Conclusion
Our data clearly demonstrate that the detrimental cellular effects of exposure to coal mine dusts are highly dependent on particle chemistry. This has implications for understanding the pathogenesis of CWP.
Methods
We sourced 19 real-world coal samples. Samples were crushed prior to use to minimize the impact of particle size on the response and to ensure the particles were respirable. Key chemical components and inorganic compounds were quantified in the coal samples. The cytotoxic, inflammatory and pro-fibrotic responses in epithelial cells, macrophages and fibroblasts were assessed following 24 h of exposure to coal particles.

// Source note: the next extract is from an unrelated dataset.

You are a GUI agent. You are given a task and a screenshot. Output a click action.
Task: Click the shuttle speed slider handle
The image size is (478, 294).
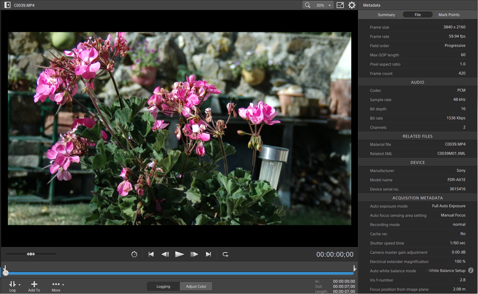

Principal component analysis (PCA) and stepwise regression were used to determine which chemical components of the coal particles were associated with the cell response.
Objective
Coal mine dust has a complex and heterogeneous chemical composition. It has been suggested that coal particle chemistry plays a critical role in determining the pathogenesis of coal workers' pneumoconiosis (CWP). In this study, we aimed to establish the association between the detrimental cellular response and the chemical composition of coal particles.
Results
The cytotoxic, inflammatory and pro-fibrotic response varied considerably between coal samples. There was a high level of collinearity in the cell responses and between the chemical compounds within the coal samples. PCA identified three factors that explained 75% of the variance in the cell response. Stepwise multiple regression analysis identified K2 O (p <0.001) and Fe2 O3 (p = 0.011) as significant predictors of cytotoxicity and cytokine production, respectively.